Nel primo caso a farsi strada è il ‘giovane tastierista’ – come definito dallo stesso Tobagi – che spesso sostituisce il giornalismo di qualità con uno più scarno e sciatto, ma veloce. Nel secondo è ‘il giornalista megafono’ che riporta nei suoi articoli quanto cinguettato da politici e politicanti. A far più paura però è il primo.
Negli ultimi anni si è insinuato nella mente di direttori e capo-redattori, il concetto secondo cui l’immediatezza sia fondamentale per un buon giornalismo. Anche se a farne le spese è la precisione. Poco importa se si è impeccabili, l’importante è arrivare. A questo si è aggiunto il ‘citizen journalism’ basato sull’idea che tutti possono fare questo mestiere. In barba alle varie scuole di giornalismo o lauree in scienze dell’informazione che provano a fornire gli strumenti necessari a svolgere uno dei mestieri più antichi al mondo. Questo ha alimentato il senso di sfiducia dei cittadini nei confronti del giornalismo.
Considerati come reietti, i giornalisti sono stati sminuiti nel loro ruolo. Complice anche il modo sbagliato di usare le tecnologie. «Queste – come scriveva Tobagi nel ‘Manifesto di stampa democratica’ del 1978 – non sono il diavolo. Ma hanno potenzialità di sviluppo positivo, di impegno nella direzione di un ampliamento dei mezzi di informazione, di diffusione della stampa in luoghi e strati sociali finora non toccati». Il nostro modo di fare giornalismo va ripensato. È questa la sfida del XXI secolo. E l’epidemia da covid-19 ne è la dimostrazione. In un periodo in cui le informazioni bombardano le nostre case, è possibile fare ordine.

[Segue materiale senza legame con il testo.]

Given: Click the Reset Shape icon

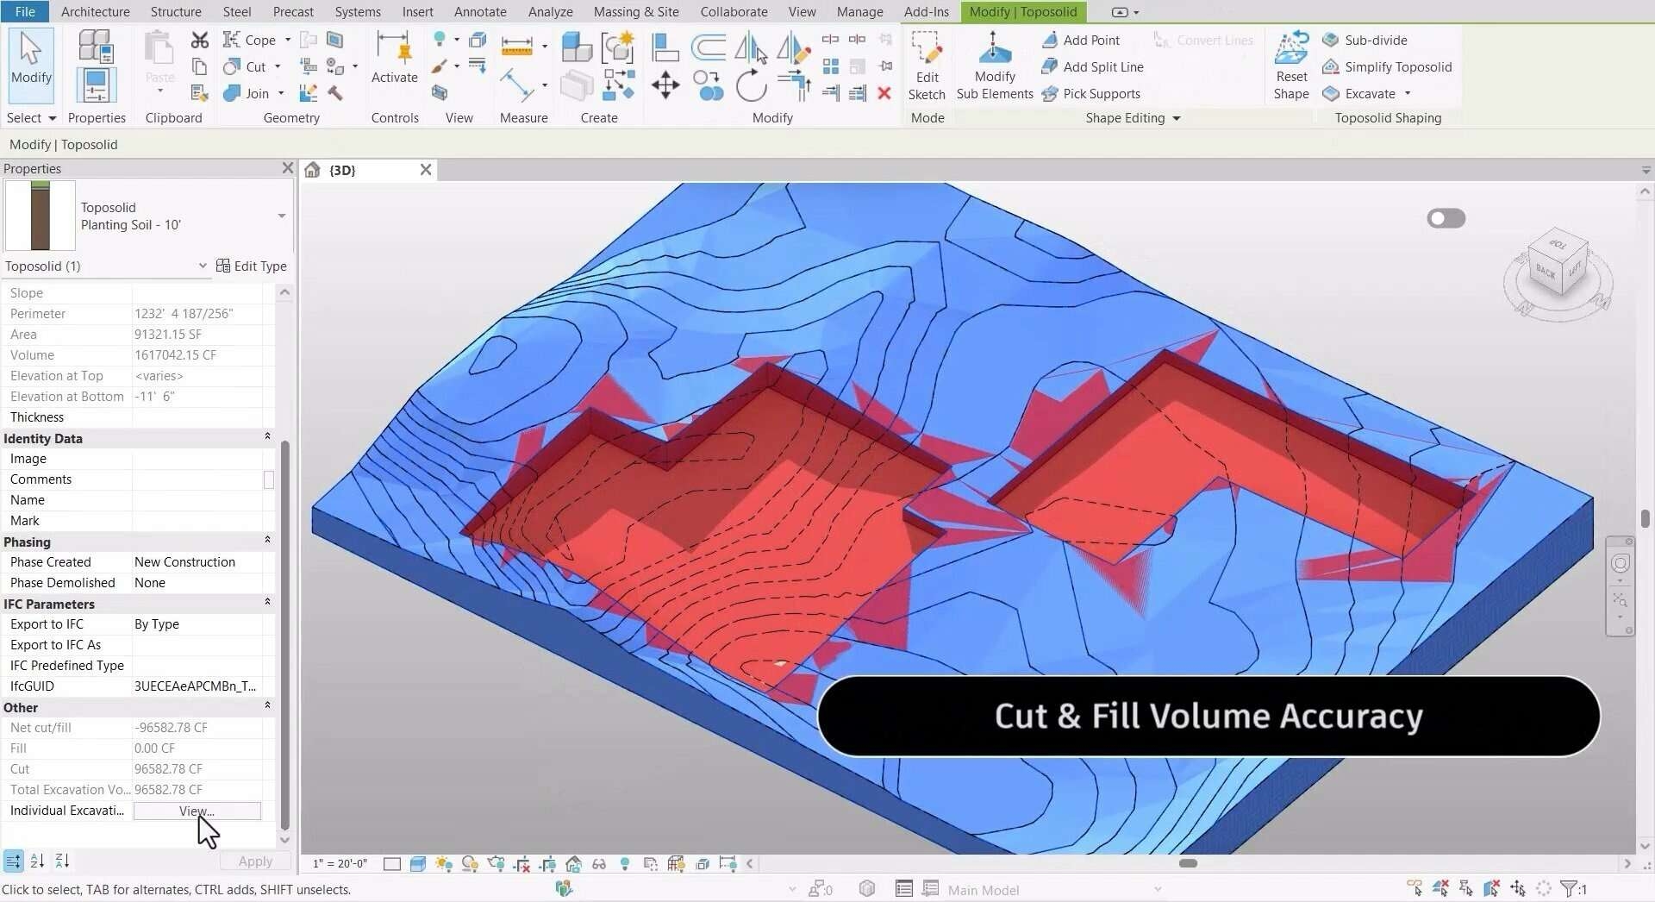Looking at the screenshot, I should [x=1290, y=65].
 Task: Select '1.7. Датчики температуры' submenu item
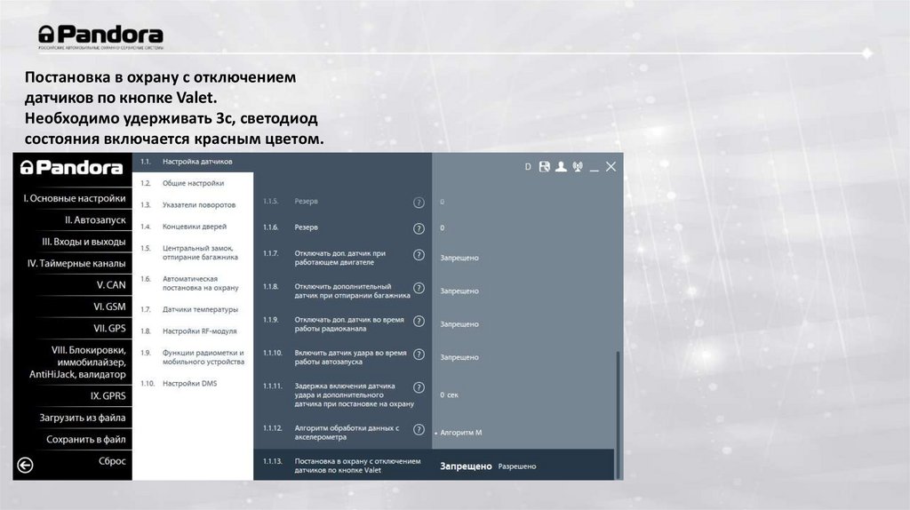(200, 309)
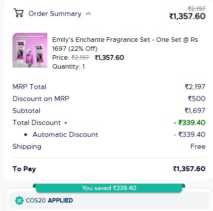This screenshot has height=211, width=213.
Task: Open the fragrance set product thumbnail
Action: point(30,50)
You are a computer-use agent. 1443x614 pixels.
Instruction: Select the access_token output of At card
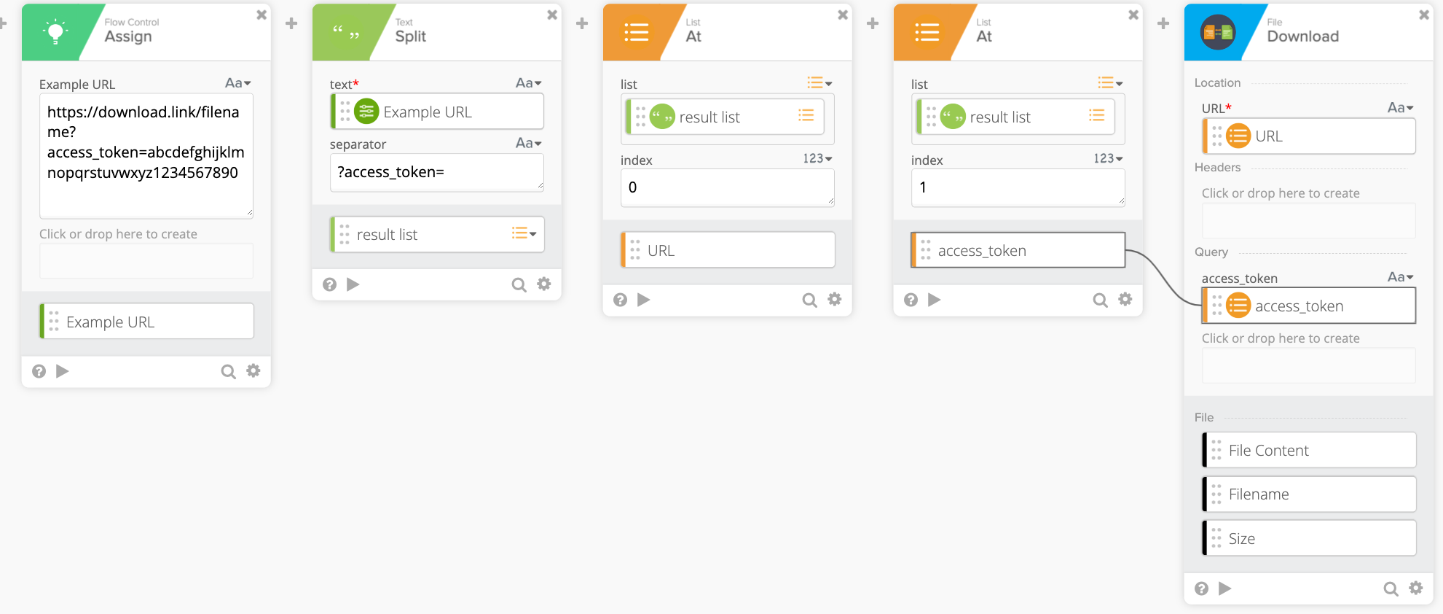[x=1018, y=251]
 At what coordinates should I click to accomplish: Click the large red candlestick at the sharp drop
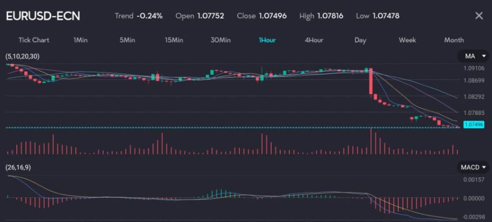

Come? Rispolverando il concetto di professionalità. «Autonomia, completezza dell’informazione, esercizio del diritto-dovere di critica», sono – per Walter Tobagi – riferimenti essenziali per la professionalità. È nella paura che i cittadini vogliono sapere. È nella confusione e nel panico che hanno bisogno di punti di riferimento in grado di dare sicurezza e stabilità. E fortunatamente in questo periodo alcuni giornali hanno camminato verso questa direzione. Molti cartacei hanno fornito analisi, commenti, editoriali, studi approfonditi. Il risultato è stato un aumento dell’acquisto di copie da parte dei lettori. Anche il mondo del giornalismo online ha fatto la sua parte. Le video-interviste, le newsletter a tema – accessibili a tutti -, gli approfondimenti hanno permesso di far schizzare alle stelle gli abbonamenti online. Per non parlare dei social. Intervista in diretta su Facebook, video-schede sottotitolate, giornalisti che salgono in cattedra, mostrandosi in video, e spiegando su Instagram termini “considerati” complicati dagli utenti. Tutti questi esempi mostrano come un giornalismo ‘curato’ sia ancora pensabile. E nella lotta moderna alle fake news, le tecnologie come Google Immagini o YouTube DataViewer, possono essere considerate nostre amiche nel fornire notizie chiare e vere.
L’unica cosa da fare è pretendere di più da noi stessi. Un giornalismo attento, preciso e attivo è possibile. Basta volerlo. In ognuno di noi vive un Walter Tobagi, bisogna solo risvegliarlo.